KB block versioning: the five-year commit history

A KB block in PursuitAgent is the unit of citable content that grounds a draft. Each block has a current version, and behind that current version is a five-year (so far) commit history. This post is about what we keep, why we keep it, and how the versioning surfaces in the product.

Why every version

The naive design — store the latest version of each block, overwrite on edit — fails three workflows we care about.

Audit on past responses. When a buyer asks “you said X in your March 2024 response — is that still your position?” the team needs to retrieve the exact text that shipped, not the current text. Overwriting the block destroys the question’s answerability. We learned this the hard way on a customer who had migrated from a tool that did not version content; their March 2024 response cited a block that had been silently replaced by an updated version six months later, and the discrepancy surfaced during a renewal negotiation.

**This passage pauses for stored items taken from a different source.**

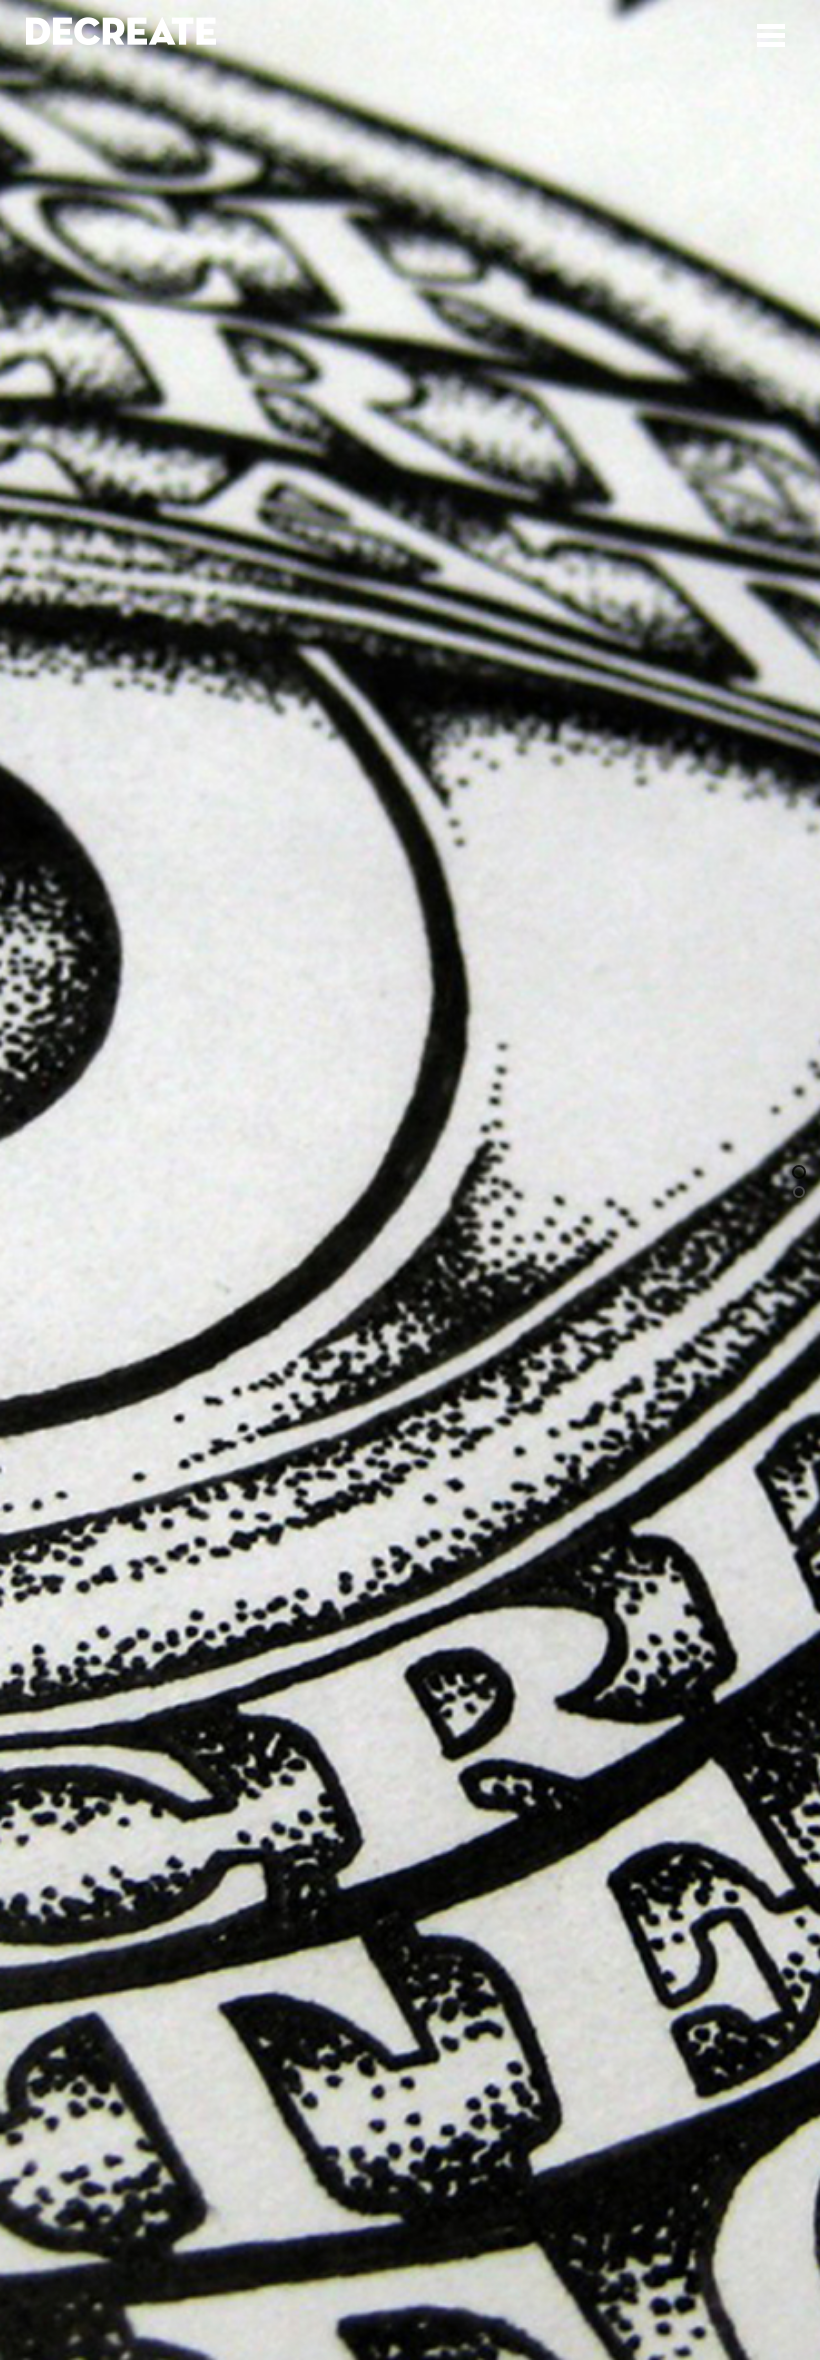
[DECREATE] (121, 35)
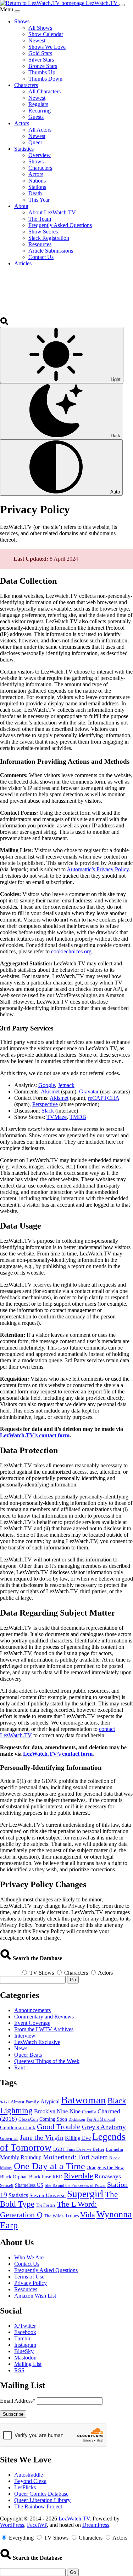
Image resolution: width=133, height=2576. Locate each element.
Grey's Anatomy (104, 2127)
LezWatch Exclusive (37, 2042)
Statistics (18, 2195)
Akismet (50, 1091)
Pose (46, 2176)
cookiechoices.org (71, 951)
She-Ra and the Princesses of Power (75, 2185)
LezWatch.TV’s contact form (35, 1435)
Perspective (45, 1104)
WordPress (12, 2525)
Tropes (72, 2215)
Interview (24, 2036)
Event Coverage (32, 2023)
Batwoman (83, 2100)
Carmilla (89, 2111)
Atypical (50, 2101)
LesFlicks (25, 2487)
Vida (87, 2215)
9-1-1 (4, 2102)
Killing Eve (78, 2138)
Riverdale (78, 2176)
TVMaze (56, 1117)
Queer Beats (28, 2055)
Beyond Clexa (30, 2481)
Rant (19, 2067)
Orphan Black (26, 2176)
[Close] (17, 11)
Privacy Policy (30, 2283)
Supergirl (85, 2194)
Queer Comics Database (41, 2494)
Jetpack (66, 1085)
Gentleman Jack (17, 2127)
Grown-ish (9, 2138)
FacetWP (37, 2525)
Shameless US (29, 2185)
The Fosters (46, 2205)
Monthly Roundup (20, 2157)
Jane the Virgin (41, 2137)
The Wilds (53, 2215)
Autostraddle (28, 2475)
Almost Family (25, 2102)
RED (57, 2176)
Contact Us (26, 2264)
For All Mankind (101, 2119)
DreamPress (95, 2525)
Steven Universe (47, 2195)
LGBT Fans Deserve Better (78, 2149)
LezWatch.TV (74, 2519)
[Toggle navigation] (122, 5)
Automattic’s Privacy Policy (98, 869)
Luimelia (114, 2149)
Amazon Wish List (35, 2296)
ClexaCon (28, 2119)
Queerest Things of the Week (46, 2061)
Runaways (107, 2176)
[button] (5, 323)
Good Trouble (59, 2126)
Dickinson (76, 2119)
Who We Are (29, 2257)
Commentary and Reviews (44, 2017)
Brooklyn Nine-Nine (57, 2111)
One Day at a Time (49, 2166)
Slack (47, 1111)
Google (46, 1085)
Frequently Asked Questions (46, 2270)
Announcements (32, 2010)
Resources (25, 2289)
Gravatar (89, 1091)
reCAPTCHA (103, 1098)
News (20, 2048)
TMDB (78, 1117)
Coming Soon (53, 2119)
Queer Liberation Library (42, 2500)
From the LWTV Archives (43, 2029)
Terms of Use (29, 2277)
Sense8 (6, 2185)
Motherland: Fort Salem (75, 2157)
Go (73, 1979)
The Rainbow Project (38, 2506)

SME approval over time. A block approved by an SME in 2023 does not stay approved when the underlying claim changes in 2024. The approval needs to be tied to a specific version. If we overwrite, we lose the link between the approval and the text that was approved.

Rollback after a regression. When an SME edits a block and the next reviewer flags the edit as wrong, we want to revert. Not by manually retyping the previous text — by promoting an earlier version back to current.

The data-model cost of keeping every version is small (block edits are infrequent and the text is short). The product capabilities the versioning unlocks are not.

The schema

The relevant tables, in pseudo-Drizzle:

export const kbBlocks = pgTable("kb_blocks", {
  id: uuid("id").primaryKey(),
  companyId: uuid("company_id").notNull(),
  currentVersionId: uuid("current_version_id"), // points into kb_block_versions
  title: text("title"),
  ownerUserId: uuid("owner_user_id"),
  createdAt: timestamp("created_at").defaultNow(),
});

export const kbBlockVersions = pgTable("kb_block_versions", {
  id: uuid("id").primaryKey(),
  blockId: uuid("block_id").references(() => kbBlocks.id),
  versionNumber: integer("version_number").notNull(),
  body: text("body").notNull(),
  embedding: vector("embedding", { dimensions: 3072 }),
  authorUserId: uuid("author_user_id"),
  changeNote: text("change_note"),
  approvedAt: timestamp("approved_at"),
  approvedByUserId: uuid("approved_by_user_id"),
  retiredAt: timestamp("retired_at"),
  createdAt: timestamp("created_at").defaultNow(),
});

export const kbBlockUsages = pgTable("kb_block_usages", {
  id: uuid("id").primaryKey(),
  blockVersionId: uuid("block_version_id").references(() => kbBlockVersions.id),
  proposalId: uuid("proposal_id"),
  proposalSectionId: uuid("proposal_section_id"),
  citedAt: timestamp("cited_at").defaultNow(),
});

Three things to notice. First, every version carries its own embedding — retrieval can be done against the current version (default) or against any historical version (rare, but used in audit workflows). Second, every citation in a proposal points to a blockVersionId, not a blockId — so the proposal record is anchored to the exact text that shipped. Third, retiredAt is per-version, not per-block — a single block can have multiple retired versions and one current.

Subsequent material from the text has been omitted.